Princeton Council introduces 2022 budget with first increase in two years


Princeton property owners will see a 1-cent increase in the municipal property tax rate – the first increase in two years – under the $68.2 million municipal budget for 2022 that was introduced by the Princeton Council at its March 14 meeting.

A public hearing and final action on the proposed spending plan has been set for the Princeton Council’s April 11 meeting, which starts at 7 p.m.

The municipal property tax rate will increase from 50 cents per $100 of assessed value to 51 cents. The owner of a house assessed at the town average of $844,781 will pay $4,308 in municipal property taxes, or $97 more than the 2021 municipal property tax.

A house assessed at $500,000 would pay $2,550 in municipal property taxes and a house assessed at $1.2 million would pay $6,120 in municipal property taxes to support the 2022 municipal budget.

A Princeton property owner’s tax bill includes the municipal property, library and open space taxes, the school district property tax and the Mercer County property and open space taxes.

Property taxes are levied on residential and non-residential properties with the exception of those that are tax-exempt under law. Tax-exempt properties include governmental and educational facilities, as well as religious-affiliated properties.

Princeton Councilwoman Michelle Pirone-Lambros said the Princeton Council held to a zero tax rate increase during the two years that the town was battling the COVID-19 pandemic, despite a significant decline in municipal revenues.

“We had to dip into surplus. We were fortunate to receive federal funds through the American Rescue Plan, which allowed us to not increase municipal property taxes,” Pirone Lambros said.

“We feel now that we are recovering (from the pandemic) and yet have not recovered all of our pre-COVID-19 non-tax revenues, that this increase will allow us to replenish our surplus and also cover the additional expenses our growing town is incurring,” Pirone Lambros said.

The main source of revenue to support the spending plan is property taxes.

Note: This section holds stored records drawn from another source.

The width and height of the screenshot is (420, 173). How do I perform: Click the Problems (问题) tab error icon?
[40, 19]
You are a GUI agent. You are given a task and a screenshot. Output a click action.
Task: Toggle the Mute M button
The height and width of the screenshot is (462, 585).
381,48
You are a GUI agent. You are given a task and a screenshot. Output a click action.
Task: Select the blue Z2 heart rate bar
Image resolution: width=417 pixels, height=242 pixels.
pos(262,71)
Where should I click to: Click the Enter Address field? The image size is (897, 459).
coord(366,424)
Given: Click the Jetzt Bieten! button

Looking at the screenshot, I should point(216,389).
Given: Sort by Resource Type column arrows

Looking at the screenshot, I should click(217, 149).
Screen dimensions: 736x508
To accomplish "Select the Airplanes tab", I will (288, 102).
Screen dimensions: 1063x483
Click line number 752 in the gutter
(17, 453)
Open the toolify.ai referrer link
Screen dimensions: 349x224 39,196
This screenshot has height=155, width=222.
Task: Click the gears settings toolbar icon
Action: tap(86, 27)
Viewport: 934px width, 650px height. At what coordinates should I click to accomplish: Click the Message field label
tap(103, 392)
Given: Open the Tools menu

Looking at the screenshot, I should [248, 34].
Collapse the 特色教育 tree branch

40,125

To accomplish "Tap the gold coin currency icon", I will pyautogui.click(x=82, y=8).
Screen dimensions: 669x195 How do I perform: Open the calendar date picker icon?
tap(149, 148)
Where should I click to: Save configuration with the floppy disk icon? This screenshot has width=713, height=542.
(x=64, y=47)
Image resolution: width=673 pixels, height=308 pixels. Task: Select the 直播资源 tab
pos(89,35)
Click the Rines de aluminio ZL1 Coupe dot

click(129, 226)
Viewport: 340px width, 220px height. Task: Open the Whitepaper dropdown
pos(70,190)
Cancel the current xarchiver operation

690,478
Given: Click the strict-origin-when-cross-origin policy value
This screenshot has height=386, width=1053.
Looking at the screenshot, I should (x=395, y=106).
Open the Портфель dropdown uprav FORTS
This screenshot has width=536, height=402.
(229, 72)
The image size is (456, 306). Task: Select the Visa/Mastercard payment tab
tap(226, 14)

The amount to be raised by property taxes to support the 2022 budget is $36.6 million.

The 2022 municipal budget anticipates using $9 million in surplus fund as a source of revenue. The surplus account was $16.8 million on Dec. 31, 2021.

Miscellaneous revenue totals $21.5 million. This includes revenue from licenses, fees and permits, municipal court fines and costs, and the hotel and motel tax.

The town expects to generate $55,000 in licenses for alcoholic beverages and $350,000 in fees and permits. Municipal court revenue is expected to be $550,000, and the hotel and motel tax will generate $50,000.

Princeton University will contribute $3.7 million as its fair share toward the budget. It will contribute an additional $150,000 to help support the Princeton Fire Department’s paid firefighters.

Payments in lieu of taxes from the Institute for Advanced Study amounts to $250,000. The Tenacre Foundation will contribute $500,000.

Additional payments in lieu of taxes include $350,000 from Princeton Community Village and $100,000 from Elm Court.

Princeton will receive $2.4 million in state aid as a source of revenue.

On the expenditure side of the budget, $7.7 million has been allocated for the Princeton Police Department and $1.1 million for the Princeton Fire Department.

The budget also earmarks $4 million for the Department of Public Works, which includes Road Repair and Maintenance, Public Buildings and Grounds, and vehicle maintenance budgets.

Finally, $1.5 million is included in the budget for pension contributions to the Public Employees Retirement System and $2.2 million for the Police and Firemen’s Retirement System.